PMA Associate Professor Christine Bacareza Balance was interviewed on Faculti, a research-driven platform that offers over 8,000 expert-led videos annually. Her interview centers around researching and revisiting the production history of Francis Ford Coppola's film Apocalypse Now within the historical context of the Marcos regime and Philippine martial law in the 1970s. This interview builds upon research and writing for Balance’s current book project, Making Sense: Poetics, Performance, and Philippine Martial Law.
“This film solidifies [Francis Ford Coppola] as a kind of auteur director… and a lot of that capital and prestige was built upon the backs of and the labor of local Filipinos, Filipino artists,” said Balance. “This is also a time of the U.S. Vietnam War and martial law, and, one of the largest refugee relocation camps, during that time of both Vietnamese and Cambodian refugees in the Philippines.

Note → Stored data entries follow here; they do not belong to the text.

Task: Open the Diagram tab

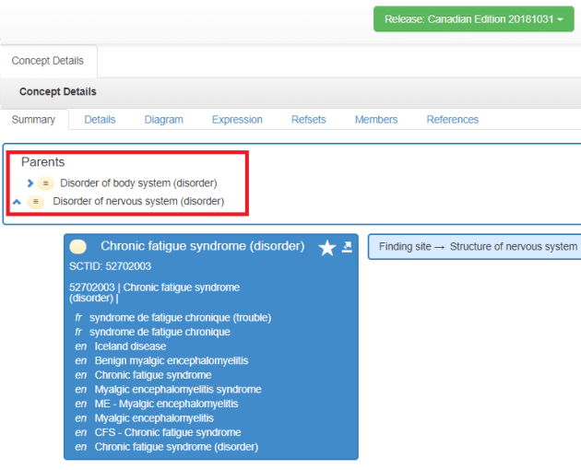Action: point(163,120)
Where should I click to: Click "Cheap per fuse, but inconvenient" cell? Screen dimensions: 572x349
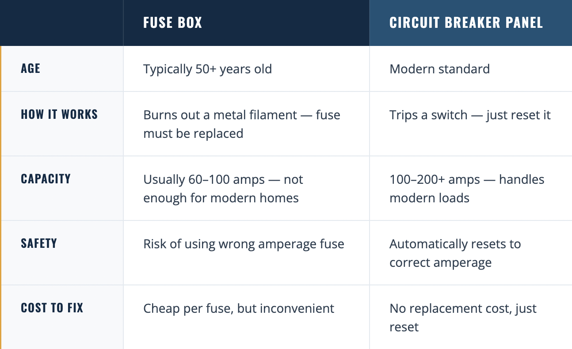(x=239, y=309)

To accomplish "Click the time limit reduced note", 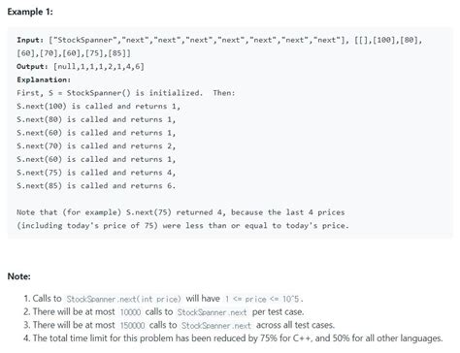I will [233, 338].
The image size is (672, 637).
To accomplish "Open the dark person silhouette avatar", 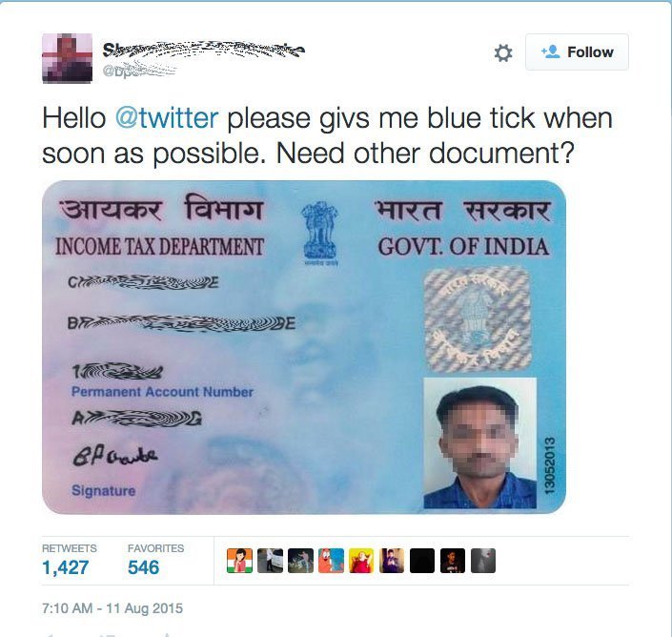I will (453, 561).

So their labor is part of the film itself.
“Both looking at the production history and visiting the place really made me question the ways in which I, myself, was looking for a kind of visibility and representation within U.S. standards…. For future research and writing… I want to pay more attention to the specificity of each place that this film was produced in, as well as the relationships between them. And again, during a time of martial law, and a lot of the focus about Philippine martial law history… I think there's a way in which the archeologic forces us to flesh out and consider what it felt like for other people in other places in the Philippines.”